The Message in a Bottle Romance Collection: Hope Reaches Across the Centuries Through One Single Bottle, Inspiring Five Romances from Barbour Books (review)

messageinabottlecollection_barbourThe Distant Tide by Heather Day Gilbert

A Song in the Night by Amanda Dykes

The Forgotten One by Maureen Lang

A River Between Us by Jocelyn Green

Swelling Sea by Joanne Bischof

Linked by the premise of a bottle with the inscription “spero” (hope) as set up in the prologue, these are novellas of faith and love set in different historical times.  As the bottle is found and the inscription deciphered in each novella, the meaning of it’s message becomes clear. 

Heather Day Gilbert starts the collection with a story set in the time of the Normans with a bookish and devout Irish princess, Britta, and Ari, the Norwegian Viking who is seeking revenge against her father.  As first Ari is at Britta’s mercy, and then Britta is at the mercy of Ari’s fellow Vikings, it is Britta’s hope and faith that shines through while the devotion of another is tested.

Meg McNaughton, a Laird’s daughter, is to marry into a warring clan in Amanda Dykes’ story set in 1700’s Scotland.  Keeping watch for her, serving her family, ever living in hope is the piper, Duncan Blair.  As they travel with Tinkers, his devotion becomes clear to Meg.

In Maureen Lang’s story we meet Abigail Van de Klerk of New York in 1798, who at 20 has been trained in medicine by her father.  It is only after spending a summer learning to be a young lady that she meets Dr. Calvin Slattery, who sees her as a flirty and shallow young lady.  This story reminded me of Pride and Prejudice in some ways, and I absolutely loved Abigail’s father.

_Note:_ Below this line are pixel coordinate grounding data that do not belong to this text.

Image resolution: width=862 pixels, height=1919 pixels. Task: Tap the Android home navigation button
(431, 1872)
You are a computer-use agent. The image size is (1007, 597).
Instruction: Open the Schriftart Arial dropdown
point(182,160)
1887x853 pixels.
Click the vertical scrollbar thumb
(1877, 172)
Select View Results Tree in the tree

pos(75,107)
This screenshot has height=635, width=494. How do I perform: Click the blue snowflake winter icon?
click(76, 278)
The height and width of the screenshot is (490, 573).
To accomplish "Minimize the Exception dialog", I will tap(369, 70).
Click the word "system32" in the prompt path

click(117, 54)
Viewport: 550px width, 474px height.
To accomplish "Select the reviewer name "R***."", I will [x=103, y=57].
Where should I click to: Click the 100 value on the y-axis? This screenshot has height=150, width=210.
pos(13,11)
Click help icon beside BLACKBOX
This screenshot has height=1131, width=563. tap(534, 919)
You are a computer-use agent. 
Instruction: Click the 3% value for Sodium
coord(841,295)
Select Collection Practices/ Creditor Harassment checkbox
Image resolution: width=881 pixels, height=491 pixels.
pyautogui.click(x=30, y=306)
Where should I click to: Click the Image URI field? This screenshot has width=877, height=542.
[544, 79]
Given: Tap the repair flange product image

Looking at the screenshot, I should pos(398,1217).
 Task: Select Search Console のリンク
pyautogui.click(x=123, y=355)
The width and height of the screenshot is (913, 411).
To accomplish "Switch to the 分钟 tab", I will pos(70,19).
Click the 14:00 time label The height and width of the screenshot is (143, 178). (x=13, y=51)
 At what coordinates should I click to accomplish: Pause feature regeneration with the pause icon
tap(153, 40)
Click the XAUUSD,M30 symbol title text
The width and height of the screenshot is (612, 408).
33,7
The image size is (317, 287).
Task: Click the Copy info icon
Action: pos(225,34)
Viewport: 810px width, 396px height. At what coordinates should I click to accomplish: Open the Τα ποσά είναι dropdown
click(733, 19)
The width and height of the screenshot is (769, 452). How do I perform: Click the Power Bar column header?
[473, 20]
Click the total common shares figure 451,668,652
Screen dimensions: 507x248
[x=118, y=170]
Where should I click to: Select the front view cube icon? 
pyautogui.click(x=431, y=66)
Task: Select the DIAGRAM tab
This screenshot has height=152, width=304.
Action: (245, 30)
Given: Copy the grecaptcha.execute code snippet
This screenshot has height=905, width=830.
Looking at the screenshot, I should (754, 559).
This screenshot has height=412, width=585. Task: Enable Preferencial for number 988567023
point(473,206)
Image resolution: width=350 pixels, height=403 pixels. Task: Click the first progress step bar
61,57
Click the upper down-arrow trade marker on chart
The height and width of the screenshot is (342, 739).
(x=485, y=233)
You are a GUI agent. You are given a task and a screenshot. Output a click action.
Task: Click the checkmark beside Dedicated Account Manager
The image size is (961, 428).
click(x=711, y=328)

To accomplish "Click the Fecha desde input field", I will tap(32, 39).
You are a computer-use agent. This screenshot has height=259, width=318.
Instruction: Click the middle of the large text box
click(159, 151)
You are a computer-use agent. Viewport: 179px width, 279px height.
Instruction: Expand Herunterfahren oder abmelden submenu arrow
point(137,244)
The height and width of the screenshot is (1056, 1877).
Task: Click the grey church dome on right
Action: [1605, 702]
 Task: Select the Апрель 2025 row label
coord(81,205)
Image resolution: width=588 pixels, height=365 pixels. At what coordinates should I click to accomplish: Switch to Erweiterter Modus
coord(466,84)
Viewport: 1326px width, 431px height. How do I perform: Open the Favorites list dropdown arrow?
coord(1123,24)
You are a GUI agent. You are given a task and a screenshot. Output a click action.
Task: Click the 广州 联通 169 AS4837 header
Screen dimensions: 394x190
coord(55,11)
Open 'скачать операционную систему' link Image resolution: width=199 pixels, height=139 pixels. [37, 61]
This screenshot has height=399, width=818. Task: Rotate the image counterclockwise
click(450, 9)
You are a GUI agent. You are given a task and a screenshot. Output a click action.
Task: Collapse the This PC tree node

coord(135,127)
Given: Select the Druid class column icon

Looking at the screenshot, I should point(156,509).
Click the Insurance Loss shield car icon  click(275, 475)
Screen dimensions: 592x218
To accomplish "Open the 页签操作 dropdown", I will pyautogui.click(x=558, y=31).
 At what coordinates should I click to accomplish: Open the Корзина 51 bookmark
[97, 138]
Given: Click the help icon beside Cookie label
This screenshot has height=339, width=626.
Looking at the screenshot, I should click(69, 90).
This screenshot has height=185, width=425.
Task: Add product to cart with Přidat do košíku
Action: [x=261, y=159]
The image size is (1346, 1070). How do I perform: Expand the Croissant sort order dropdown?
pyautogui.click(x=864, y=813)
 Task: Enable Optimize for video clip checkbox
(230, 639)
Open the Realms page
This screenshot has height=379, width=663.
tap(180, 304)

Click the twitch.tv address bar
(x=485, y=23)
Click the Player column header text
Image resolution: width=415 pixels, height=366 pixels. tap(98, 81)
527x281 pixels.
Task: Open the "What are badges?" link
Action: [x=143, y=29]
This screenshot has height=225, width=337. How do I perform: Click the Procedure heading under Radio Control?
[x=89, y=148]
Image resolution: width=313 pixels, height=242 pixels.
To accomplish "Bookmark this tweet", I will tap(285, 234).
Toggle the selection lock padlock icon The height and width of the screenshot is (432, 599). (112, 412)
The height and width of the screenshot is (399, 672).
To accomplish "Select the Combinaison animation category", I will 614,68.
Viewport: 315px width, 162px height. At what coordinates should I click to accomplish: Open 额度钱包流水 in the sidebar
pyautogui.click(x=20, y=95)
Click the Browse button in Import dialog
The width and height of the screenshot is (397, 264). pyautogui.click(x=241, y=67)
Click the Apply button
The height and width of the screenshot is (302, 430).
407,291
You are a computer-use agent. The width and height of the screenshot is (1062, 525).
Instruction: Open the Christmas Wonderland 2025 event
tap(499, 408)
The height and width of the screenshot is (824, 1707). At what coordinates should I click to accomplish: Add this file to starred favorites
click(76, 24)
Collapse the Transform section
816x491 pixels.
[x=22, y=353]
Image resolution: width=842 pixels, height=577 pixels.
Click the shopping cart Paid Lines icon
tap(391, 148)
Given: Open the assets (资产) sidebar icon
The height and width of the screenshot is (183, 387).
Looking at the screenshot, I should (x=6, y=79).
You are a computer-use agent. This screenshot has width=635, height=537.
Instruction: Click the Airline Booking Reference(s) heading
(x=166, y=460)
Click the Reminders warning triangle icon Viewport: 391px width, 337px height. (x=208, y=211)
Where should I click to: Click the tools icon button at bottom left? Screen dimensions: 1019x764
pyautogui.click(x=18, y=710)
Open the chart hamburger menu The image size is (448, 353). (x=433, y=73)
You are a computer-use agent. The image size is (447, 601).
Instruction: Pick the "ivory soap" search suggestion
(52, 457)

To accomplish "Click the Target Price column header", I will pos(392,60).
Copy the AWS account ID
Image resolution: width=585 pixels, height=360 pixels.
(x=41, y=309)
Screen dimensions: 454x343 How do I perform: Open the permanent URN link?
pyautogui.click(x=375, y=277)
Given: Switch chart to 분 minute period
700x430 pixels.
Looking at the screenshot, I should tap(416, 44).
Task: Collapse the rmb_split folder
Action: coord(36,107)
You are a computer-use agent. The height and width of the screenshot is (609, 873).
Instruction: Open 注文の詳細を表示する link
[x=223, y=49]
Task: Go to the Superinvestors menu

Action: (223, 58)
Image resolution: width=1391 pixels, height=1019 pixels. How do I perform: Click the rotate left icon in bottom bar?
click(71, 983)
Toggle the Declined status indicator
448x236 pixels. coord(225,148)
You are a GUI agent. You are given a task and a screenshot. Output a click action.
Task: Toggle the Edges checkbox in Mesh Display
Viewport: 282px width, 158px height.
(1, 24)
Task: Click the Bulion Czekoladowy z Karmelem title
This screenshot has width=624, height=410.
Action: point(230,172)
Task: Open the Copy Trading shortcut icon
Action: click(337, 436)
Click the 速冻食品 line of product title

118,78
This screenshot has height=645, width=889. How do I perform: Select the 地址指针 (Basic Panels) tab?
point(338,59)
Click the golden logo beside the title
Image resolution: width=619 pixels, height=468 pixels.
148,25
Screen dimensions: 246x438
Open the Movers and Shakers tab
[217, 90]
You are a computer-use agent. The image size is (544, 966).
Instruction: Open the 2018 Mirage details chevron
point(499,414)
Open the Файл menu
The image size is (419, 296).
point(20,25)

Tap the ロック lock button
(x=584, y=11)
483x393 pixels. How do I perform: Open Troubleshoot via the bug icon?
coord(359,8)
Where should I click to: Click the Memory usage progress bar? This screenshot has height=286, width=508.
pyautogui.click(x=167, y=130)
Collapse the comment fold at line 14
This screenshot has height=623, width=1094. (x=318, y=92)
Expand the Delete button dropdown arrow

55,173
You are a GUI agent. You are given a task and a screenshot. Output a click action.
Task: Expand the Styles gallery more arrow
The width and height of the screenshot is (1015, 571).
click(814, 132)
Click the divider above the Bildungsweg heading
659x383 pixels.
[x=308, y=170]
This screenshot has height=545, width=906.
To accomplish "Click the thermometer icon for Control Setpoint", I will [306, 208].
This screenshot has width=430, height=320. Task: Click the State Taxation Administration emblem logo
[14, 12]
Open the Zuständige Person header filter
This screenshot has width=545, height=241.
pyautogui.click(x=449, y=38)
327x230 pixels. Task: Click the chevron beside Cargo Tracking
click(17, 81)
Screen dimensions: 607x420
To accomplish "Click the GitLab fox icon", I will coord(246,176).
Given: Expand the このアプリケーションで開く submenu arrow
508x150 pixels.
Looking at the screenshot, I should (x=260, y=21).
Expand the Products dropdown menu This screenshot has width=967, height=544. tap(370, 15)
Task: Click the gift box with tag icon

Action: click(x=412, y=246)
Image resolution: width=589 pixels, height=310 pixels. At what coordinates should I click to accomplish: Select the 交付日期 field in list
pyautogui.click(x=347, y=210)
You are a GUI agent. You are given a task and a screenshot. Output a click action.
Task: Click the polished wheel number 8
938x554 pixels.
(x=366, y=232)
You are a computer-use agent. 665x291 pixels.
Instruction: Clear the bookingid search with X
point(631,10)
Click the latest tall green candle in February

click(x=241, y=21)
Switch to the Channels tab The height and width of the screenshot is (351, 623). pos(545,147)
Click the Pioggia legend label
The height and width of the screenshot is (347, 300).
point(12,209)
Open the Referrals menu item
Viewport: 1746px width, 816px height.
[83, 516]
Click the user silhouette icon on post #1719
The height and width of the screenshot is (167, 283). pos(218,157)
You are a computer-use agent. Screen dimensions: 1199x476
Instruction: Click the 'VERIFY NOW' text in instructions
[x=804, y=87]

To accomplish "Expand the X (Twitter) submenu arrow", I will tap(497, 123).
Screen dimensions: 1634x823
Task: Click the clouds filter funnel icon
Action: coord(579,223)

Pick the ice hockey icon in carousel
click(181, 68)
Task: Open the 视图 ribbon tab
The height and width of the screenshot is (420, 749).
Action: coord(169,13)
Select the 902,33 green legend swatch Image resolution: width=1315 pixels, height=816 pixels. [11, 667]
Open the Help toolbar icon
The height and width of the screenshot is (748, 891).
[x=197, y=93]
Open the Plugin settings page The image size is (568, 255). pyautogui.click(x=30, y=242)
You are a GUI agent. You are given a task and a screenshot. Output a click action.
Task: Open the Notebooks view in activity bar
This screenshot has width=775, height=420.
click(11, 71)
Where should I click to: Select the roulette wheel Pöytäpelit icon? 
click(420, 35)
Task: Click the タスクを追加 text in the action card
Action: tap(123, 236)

Jocelyn Green moves forward in the timeline to 1864 in Civil War era Georgia.  With her pa and brother dead and her ma sick, 20 year old mill worker Cora Mae Stewart is having to give consideration to the proposal of the 40 year old loom boss, Horace Ferguson, a friend of her father.  General Sherman’s orders to move the mill workers to Marietta, however, bring her to the notice of Sergeant Ethan Howard of the 72nd Indiana Cavalry and exposes her to situations she never would have imagined, where hope seems a very fragile thing.

Jonas McIntosh suffers from asthma, but is determined to be a champion rower as he practices with his team at the Hotel Del Coronado on Coronado Island in Joanne Bischof’s story of 1890 California. While there he meets Rosie Graham, who was washed up on shore and raised by local lighthouse keepers, and he encourages her to meet with him despite it risking her job as a maid.

As so often happens when I read these collections, I find that the stories by the authors that attracted me to it are quite good, but that some other author whose name and writing I am unfamiliar with somehow manages to have contributed my favorite of the novellas.  While each of the stories is well constructed and engaging, it is Maureen Lang’s The Forgotten One that just barely edges out the others.

This is a solid, enjoyable set of connected novellas that will be gratifying reads for those who enjoy Historical Fiction with themes of faith, love, devotion, and of course, hope.  While I found that waiting for and wondering about how the bottle would be incorporated in each story was a bit of a distraction, I did enjoy the conceit and find myself wishing I had a print copy on my reread shelf, complete with French flaps and deckled edges.


The Message in a Bottle Collection: Hope Reaches Across the Centuries Through One Single Bottle, Inspiring Five Romances by Heather Day Gilbert, Amanda Dykes, Maureen Lang, Jocelyn Green, and Joanne Bischof | Barbour Books, March 2017 | ebook, 448 pages

This review refers to an e-galley read courtesy of the publisher, through NetGalley.  All opinions expressed are my own.